La période que nous vivons est troublée ; Roger Gicquel, le journaliste présentateur du JT de 20 heures sur TF1 est revenu et avec lui sa terrible phrase prononcée le 18 février 1976, « La France a peur ».

La rédaction du Figaro, le quotidien de la famille Dassault, vient de dénoncer le nouveau traitement des faits divers avec la volonté d’entretenir une psychose sécuritaire ; un journaliste confiant même que « Ces sujets-là, c’est vraiment ‘’La France a peur’’ ». Tiens donc !

Le président de la République et ses ministres, quelques journalistes ‘’faiseurs d’opinion’’ et la droite rance attisent toutes les peurs, de l’autre et du lendemain. Nous ne sommes pas dans une France apaisée quand les forces de l’obscurantisme règnent et répètent partout les mêmes litanies fustigeant ils répètent que les immigrés sont tous des délinquants.

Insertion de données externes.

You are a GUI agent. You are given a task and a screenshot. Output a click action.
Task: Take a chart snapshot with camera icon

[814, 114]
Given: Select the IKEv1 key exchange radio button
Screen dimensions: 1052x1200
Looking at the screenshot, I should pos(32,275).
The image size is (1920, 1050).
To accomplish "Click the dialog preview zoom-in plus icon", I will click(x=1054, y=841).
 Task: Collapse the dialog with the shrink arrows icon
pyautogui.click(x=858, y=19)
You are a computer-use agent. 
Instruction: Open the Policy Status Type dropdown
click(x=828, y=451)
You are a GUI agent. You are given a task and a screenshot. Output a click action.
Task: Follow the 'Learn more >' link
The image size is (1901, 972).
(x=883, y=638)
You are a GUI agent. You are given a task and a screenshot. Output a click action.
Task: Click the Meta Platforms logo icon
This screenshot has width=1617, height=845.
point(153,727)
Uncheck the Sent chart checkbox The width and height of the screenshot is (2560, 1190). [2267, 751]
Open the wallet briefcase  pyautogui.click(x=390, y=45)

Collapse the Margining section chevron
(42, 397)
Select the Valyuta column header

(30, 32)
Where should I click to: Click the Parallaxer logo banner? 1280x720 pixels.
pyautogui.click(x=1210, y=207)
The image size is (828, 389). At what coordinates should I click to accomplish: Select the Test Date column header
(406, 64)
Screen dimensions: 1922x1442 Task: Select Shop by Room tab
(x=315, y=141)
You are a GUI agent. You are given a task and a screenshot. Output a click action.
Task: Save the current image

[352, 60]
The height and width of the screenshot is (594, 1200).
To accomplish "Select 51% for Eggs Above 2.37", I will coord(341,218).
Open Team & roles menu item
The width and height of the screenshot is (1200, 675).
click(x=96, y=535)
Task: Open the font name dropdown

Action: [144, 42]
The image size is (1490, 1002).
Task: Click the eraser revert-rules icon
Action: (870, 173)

Les immigrés sont montrés du doigt, pourchassés (par des demeurés se prétendant identitaires) et, particulièrement ceux qui pratiquent le culte musulman. Ils étaient à la recherche d’une vie moins misérable et ils découvrent l’égoïsme des gens de l’hémisphère nord.

Avec toutes les lois liberticides, la solidarité est mise à mal et j’ai peur de revivre ce qu’ont vécu nos aïeuls, à savoir la délation et la dénonciation, synonymes de déportation et de mort.

Je ne sais pas pourquoi mais un nom m’est revenu à l’esprit, Marie-Clotilde de Combiens. Son nom est passé à la postérité dans la seule Normandie, mais il me hante.

Elle aurait 100 ans aujourd’hui ; elle était née en 1921, fille naturelle comme on disait d’une mère qui s’appelait Lecouturier, engrossée par son patron, Maurice de Combiens, assureur à Caen. C’était l‘époque où les ‘’maîtres’’ se donnaient tous les droits et n’hésitaient pas à violer leurs bonnes à tout faire lorsqu’ils en avaient l’envie. Pauvres femmes, tenues dans l’ignorance et qui ne connaissaient que l’asservissement aux hommes.

La jeune Marie-Clotilde ne fut reconnue qu’en 1941 et devint la maîtresse du chef adjoint de la Gestapo de Caen, Harald Heyns, par ailleurs docteur en philosophie et fier de la ‘’race aryenne’’. Elle dénonça juifs et résistants, avec, semble-t-il, une rare délectation, participant même aux séances de tortures et aux exécutions, paradant dans les rues de la cité.

On ne compte pas le nombre de Français dont la mort atroce est à mettre au compte de cette Marie-Clotilde de Combiens. Pour la seule période de juin à août 1944, on dénombre 80 fusillés, hommes, femmes, jeunes, vieux, exécutés avant la fuite des nazis et de leurs collabos en Allemagne le 17 août. Elle ne fut pas la seule à devenir une obligée des soldats d’Hitler.

Si elle fut condamnée à mort en 1946, sa peine a été commuée en travaux forcés à perpétuité, puis ramenée à 20 ans. Elle a fini sa vie honteuse paisiblement à Hyères dans le Var après sa libération anticipée en 1954.

Je parle de cette femme odieuse, aujourd’hui oubliée, parce que j’ai peur que nous replongions dans cette atmosphère immonde de la délation à grande échelle. Le climat de peur entretenu par le système y est propice. Hélas.

La bête immonde n’est jamais totalement vaincue ; elle sommeille. Mais à ceux qui prétendent qu’il ne faut pas la réveiller, je réponds qu’il faut créer les conditions politiques et sociales pour qu’elle meure.